Methods: In this prospective cohort study, we followed up adults who were consecutively diagnosed with cirrhosis or hepatocellular carcinoma between 2012 and 2015 in The Gambia, west Africa. Patients with chronic HBV infection and cirrhosis, without hepatocellular carcinoma, were offered TDF. Primary outcome was overall survival. To determine the effect of TDF on survival, we performed a Cox proportional hazard regression model with inverse probability of treatment weighting (IPTW) based on propensity score.
Findings: Of 529 patients enrolled in this study, 336 patients (252 with hepatocellular carcinoma and 84 with cirrhosis) were analysed. Patients were predominantly male (253 [75%] men and 83 [25%] women), with a median age of 42 years (IQR 33-55). 276 (84%) of 327 of patients with data were positive for HBV biomarkers, 31 (10%) of 311 were positive for hepatitis C virus antibodies, and 22 (10%) of 223 were positive for hepatitis D virus antibodies. 64% of patients with hepatocellular carcinoma had multifocal tumour, with a median size of 7·5 cm (IQR 5·4-10·8). 173 patients with hepatocellular carcinoma and 70 patients with cirrhosis were included in the survival analysis. Median survival was 1·5 months (95% CI 1·1-2·0) in patients with hepatocellular carcinoma and 17·1 months (11·2-24·0) in patients with cirrhosis (log-rank p<0·0001). In patients with hepatocellular carcinoma, ascites (hazard ratio [HR] 1·78, 95% CI 1·21-2·60), partial or complete portal thrombosis (HR 2·61, 1·58-4·30), and platelet count (HR 1·80, 1·19-2·70) were independent predictive factors of mortality at baseline. In HBV-infected patients with cirrhosis, median turnaround time between cirrhosis diagnosis and TDF initiation was 4·9 months (IQR 3·2-7·3). In IPTW analysis, TDF treatment was associated with improved survival in patients with HBV-related cirrhosis (adjusted HR 0·14, 0·06-0·34; p<0·0001).
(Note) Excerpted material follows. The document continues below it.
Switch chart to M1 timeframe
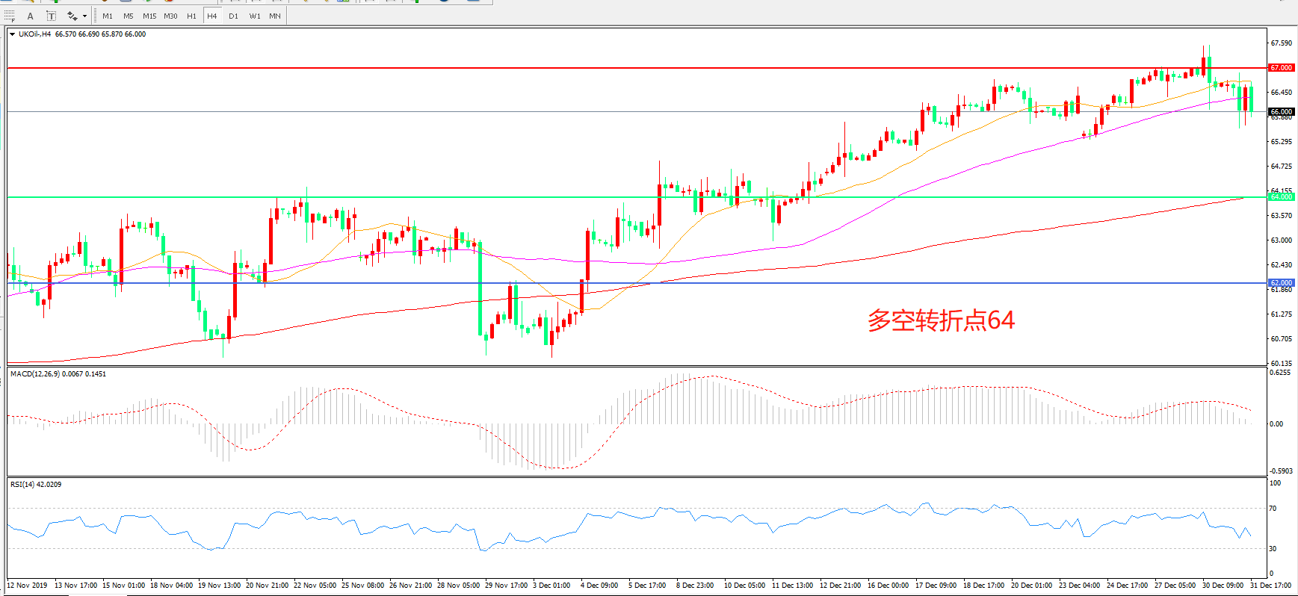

Interpretation: These results highlight poor survival of patients with cirrhosis or hepatocellular carcinoma as well as the effectiveness of TDF in reducing the premature mortality of patients with cirrhosis and HBV infection. Interventions for early diagnosis and treatment of cirrhosis as well as screening programmes for hepatocellular carcinoma are urgently required in Africa.
Funding: European Commission and Medical Research Council UK.
Translation: For the French translation of the abstract see Supplementary Materials section.